In apparent acknowledgement of this gap, InsideClimate notes, Shell has pledged to “cut the emissions intensity of the full life cycle of its products by 20% by 2035, and roughly in half by 2050,” a promise that would likely dictate an active transition away from fossil fuels. Pointing to recent investments in cleaner energy and electric vehicle charging networks, Shell claiming to be well-positioned for that shift.
But the company is only devoting one-twentieth of its capital investment to clean energy, and its actual emissions have so far “remained essentially flat since 2015,” as have those of most of its peers.
At the other end of the spectrum, InsideClimate identifies Exxon as the highest emitter of all investor-owned oil and gas producers. The colossal fossil has limited its commitments to reducing the emissions intensity of its catastrophically polluting tar sands/oil sands projects by 10%, and cutting methane emissions and gas flaring by 15% and 25% respectively, from 2016 levels by the end of 2020.
Exxon’s success to date with even those sparse promises remains uncertain, writes InsideClimate: while the company self-reported a 9% reduction in 2017 methane emissions from its eastern U.S. shale fields, a New York Times analysis of 2018 industry data found that “the company’s venting and flaring in the three largest shale fields was 70% higher than a year before”.
Then there is the persistent inclination to shove responsibility for fossil emissions downstream to consumers and society at large. In an email to InsideClimate, Jason Klein, vice president for energy transition strategy at Shell U.S., said while the company seeks compliance with Paris, “our ambition largely depends on society making progress toward these goals overall and choices from consumers. Both energy demand and supply must evolve together.”

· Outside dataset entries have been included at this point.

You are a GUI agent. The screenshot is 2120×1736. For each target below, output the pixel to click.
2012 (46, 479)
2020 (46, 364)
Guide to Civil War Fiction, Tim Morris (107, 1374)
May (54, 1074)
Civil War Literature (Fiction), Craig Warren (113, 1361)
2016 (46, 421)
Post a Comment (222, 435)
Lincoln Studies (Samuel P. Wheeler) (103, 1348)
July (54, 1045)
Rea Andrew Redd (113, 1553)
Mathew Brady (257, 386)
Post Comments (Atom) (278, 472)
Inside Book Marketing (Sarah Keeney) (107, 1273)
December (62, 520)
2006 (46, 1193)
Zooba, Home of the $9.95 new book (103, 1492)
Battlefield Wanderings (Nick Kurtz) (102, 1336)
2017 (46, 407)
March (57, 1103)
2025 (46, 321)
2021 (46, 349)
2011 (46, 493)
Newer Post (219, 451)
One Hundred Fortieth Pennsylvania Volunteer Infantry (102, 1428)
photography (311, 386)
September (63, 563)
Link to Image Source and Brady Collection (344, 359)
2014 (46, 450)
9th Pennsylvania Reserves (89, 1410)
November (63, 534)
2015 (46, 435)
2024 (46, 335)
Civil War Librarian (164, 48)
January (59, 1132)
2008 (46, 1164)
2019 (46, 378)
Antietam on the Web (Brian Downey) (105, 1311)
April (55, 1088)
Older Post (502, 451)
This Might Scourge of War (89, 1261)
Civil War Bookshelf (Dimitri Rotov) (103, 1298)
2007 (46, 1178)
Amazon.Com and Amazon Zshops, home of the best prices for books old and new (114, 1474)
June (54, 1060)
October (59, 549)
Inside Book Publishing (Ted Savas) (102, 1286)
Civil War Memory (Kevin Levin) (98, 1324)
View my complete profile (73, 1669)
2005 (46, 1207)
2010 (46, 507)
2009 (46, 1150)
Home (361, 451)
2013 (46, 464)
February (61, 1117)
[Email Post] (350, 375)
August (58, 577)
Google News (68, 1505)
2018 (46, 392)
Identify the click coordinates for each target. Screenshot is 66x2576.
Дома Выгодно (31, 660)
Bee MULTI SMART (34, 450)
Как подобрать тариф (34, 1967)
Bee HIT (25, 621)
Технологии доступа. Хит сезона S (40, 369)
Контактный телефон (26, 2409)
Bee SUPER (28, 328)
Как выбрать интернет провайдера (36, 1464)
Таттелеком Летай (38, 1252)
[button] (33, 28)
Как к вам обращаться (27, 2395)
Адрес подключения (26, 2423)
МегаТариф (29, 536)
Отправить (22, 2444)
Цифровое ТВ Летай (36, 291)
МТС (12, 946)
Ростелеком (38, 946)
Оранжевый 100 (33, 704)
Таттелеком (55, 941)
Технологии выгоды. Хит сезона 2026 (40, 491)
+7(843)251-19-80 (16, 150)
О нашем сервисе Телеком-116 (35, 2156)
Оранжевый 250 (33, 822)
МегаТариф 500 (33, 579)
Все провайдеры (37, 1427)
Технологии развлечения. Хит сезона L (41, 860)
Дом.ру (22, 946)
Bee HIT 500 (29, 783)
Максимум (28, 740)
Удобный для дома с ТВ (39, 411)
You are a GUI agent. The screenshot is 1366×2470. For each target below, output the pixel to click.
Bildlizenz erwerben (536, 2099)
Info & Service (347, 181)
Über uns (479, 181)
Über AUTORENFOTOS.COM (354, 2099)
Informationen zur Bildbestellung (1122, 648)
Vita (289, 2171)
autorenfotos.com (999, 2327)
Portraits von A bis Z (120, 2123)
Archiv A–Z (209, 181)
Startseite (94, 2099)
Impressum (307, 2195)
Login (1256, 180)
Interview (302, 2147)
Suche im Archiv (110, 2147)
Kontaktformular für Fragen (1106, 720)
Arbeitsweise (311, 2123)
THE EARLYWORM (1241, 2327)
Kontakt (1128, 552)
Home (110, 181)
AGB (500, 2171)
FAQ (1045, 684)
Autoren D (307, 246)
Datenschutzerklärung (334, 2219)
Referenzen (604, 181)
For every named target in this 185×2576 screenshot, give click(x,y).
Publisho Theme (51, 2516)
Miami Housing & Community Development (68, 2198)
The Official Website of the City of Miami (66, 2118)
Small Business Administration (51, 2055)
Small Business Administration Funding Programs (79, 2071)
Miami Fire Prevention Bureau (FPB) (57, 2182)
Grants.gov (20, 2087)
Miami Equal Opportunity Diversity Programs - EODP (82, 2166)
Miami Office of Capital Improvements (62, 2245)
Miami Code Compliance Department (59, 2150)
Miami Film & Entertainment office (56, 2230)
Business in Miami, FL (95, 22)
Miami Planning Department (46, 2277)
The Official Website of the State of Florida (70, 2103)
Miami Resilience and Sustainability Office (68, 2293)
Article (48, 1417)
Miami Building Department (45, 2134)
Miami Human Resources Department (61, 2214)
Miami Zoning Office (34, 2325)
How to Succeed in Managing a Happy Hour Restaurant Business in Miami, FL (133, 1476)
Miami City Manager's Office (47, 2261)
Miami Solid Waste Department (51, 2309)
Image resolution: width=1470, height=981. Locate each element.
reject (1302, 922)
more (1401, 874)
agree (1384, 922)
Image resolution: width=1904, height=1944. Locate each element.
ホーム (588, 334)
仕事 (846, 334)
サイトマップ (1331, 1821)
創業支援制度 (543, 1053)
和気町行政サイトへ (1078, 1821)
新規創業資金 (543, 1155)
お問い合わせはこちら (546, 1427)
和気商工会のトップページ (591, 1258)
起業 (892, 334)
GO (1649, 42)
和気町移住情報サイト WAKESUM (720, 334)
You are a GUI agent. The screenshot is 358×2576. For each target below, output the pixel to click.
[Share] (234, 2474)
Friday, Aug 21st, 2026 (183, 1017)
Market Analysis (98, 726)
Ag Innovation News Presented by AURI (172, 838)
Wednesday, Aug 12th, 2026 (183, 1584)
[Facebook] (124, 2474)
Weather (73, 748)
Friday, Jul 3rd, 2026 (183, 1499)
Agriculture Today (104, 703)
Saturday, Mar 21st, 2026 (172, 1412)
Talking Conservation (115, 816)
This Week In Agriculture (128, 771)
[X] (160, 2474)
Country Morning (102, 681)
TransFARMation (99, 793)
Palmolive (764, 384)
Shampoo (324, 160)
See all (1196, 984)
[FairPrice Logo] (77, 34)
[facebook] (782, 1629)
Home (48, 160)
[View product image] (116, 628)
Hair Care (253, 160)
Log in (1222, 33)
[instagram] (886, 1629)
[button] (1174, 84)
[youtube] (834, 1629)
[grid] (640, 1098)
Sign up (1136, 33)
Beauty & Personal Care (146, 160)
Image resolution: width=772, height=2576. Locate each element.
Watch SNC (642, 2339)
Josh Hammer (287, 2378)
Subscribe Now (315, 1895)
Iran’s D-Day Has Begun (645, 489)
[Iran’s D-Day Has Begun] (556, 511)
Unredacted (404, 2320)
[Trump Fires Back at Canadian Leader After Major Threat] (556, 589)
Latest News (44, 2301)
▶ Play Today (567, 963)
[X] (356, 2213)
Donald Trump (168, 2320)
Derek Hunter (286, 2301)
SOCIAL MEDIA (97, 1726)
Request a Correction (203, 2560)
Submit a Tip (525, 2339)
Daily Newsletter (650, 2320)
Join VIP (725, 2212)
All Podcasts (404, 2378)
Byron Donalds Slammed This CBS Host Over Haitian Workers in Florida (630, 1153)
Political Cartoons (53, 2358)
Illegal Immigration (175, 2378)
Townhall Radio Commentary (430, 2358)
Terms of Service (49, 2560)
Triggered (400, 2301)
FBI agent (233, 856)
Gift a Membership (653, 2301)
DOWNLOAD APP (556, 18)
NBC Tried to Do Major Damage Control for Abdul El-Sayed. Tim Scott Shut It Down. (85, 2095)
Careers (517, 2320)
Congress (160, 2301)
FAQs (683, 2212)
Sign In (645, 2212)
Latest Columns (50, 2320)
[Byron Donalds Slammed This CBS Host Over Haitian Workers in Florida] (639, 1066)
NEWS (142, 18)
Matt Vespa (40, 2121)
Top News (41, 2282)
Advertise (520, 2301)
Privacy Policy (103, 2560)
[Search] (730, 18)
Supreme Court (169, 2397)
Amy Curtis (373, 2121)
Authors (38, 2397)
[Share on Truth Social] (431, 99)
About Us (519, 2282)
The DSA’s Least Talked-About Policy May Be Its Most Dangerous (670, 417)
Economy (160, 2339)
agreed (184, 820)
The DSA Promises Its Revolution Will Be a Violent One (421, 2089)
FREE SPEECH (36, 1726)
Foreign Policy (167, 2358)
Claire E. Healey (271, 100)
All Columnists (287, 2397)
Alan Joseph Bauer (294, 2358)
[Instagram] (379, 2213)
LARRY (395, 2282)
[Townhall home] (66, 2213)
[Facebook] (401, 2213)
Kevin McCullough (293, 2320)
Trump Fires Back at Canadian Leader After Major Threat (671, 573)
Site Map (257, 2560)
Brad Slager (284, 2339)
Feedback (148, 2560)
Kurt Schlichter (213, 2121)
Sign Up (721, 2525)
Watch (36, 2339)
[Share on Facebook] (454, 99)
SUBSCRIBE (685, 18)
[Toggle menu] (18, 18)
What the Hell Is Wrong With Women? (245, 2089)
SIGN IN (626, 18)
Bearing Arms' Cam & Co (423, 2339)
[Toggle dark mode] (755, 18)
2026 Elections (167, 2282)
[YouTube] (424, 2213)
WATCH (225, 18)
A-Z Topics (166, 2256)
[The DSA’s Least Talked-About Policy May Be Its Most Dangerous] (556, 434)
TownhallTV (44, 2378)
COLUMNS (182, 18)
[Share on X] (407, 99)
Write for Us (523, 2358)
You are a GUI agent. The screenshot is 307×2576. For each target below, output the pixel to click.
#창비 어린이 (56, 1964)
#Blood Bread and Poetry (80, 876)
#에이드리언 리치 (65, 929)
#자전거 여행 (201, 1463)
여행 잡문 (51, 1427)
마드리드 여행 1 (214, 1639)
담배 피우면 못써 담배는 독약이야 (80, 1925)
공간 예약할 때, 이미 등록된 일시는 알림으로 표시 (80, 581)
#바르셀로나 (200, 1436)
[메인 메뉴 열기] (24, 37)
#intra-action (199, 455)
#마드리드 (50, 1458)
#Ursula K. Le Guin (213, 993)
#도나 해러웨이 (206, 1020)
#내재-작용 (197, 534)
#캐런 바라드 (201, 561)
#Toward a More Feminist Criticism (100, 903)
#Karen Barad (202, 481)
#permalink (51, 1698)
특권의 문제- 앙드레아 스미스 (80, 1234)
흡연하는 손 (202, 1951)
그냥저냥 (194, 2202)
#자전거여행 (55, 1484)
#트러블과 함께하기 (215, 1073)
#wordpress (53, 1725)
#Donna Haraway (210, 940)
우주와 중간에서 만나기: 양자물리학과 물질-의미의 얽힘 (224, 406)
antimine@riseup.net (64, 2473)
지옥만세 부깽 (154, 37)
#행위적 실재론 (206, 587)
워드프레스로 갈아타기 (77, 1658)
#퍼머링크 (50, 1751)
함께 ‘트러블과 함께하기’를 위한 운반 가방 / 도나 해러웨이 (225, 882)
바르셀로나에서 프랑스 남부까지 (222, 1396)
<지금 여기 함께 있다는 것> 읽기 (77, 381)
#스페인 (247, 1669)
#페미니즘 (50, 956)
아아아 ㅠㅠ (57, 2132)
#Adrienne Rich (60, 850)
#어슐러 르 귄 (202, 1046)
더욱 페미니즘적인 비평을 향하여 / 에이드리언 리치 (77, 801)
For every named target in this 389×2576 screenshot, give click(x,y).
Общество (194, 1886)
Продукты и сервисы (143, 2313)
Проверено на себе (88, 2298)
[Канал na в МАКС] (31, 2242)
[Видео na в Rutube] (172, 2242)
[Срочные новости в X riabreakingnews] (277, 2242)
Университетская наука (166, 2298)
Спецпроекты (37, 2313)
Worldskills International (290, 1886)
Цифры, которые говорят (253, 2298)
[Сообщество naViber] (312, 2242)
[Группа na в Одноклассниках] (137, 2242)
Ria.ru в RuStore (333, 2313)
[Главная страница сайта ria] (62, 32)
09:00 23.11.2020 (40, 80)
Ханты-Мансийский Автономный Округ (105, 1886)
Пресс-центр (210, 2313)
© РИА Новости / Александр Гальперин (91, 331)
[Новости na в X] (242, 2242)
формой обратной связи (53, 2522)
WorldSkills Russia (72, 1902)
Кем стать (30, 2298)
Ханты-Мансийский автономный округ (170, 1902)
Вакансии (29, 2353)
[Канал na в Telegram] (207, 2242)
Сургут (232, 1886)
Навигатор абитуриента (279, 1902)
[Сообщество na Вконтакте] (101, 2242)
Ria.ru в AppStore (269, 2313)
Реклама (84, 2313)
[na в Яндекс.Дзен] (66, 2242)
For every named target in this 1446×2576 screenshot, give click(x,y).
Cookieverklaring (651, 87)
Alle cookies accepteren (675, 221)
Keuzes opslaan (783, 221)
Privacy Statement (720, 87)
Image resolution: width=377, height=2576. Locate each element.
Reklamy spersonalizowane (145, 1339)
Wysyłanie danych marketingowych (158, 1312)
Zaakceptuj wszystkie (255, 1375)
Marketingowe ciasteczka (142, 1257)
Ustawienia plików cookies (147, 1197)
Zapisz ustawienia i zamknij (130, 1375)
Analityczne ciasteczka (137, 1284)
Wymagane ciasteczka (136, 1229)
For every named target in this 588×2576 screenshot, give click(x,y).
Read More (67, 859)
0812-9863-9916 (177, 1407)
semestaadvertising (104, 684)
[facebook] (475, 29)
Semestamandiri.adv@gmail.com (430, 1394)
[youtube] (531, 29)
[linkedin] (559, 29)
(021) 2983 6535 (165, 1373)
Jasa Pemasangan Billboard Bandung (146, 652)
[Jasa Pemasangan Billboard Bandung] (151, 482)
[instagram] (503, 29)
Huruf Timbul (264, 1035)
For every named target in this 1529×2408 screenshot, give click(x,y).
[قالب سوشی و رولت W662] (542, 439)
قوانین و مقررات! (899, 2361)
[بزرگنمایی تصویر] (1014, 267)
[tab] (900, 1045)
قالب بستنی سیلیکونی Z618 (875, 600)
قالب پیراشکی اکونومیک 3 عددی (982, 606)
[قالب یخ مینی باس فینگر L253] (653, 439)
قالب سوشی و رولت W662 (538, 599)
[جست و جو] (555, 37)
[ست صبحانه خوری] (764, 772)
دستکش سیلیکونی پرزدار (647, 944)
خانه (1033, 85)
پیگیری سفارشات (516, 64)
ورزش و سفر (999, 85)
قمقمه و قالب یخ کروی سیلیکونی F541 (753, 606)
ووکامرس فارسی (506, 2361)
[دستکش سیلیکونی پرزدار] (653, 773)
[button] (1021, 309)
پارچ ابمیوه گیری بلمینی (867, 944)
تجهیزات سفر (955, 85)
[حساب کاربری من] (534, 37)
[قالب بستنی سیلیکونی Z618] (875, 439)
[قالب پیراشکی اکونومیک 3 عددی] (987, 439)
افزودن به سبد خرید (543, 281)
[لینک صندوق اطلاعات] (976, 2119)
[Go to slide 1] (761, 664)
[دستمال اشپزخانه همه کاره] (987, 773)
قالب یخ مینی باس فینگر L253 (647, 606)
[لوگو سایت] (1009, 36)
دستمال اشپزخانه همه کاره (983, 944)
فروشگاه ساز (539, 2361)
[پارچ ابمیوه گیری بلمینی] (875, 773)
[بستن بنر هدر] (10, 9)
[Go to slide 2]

InsideClimate adds that the investor-owned fossil majors are “only part of the problem”. Mark Brownstein, senior vice president for energy at the U.S. Environmental Defense Fund, said the bulk of American oil and gas actually comes from a multitude of smaller producers who “often burn and vent with impunity”. Among those less visible operators, he added, it is “much less clear that there is a consensus around the need to act on climate change”.
Outside the U.S., Brownstein added, state oil companies control more than 70% of global oil reserves. While “there’s a huge range within these other companies’ efforts to transition to cleaner products,” he told InsideClimate, a sense of urgency in the face of the climate crisis is being exhibited by none.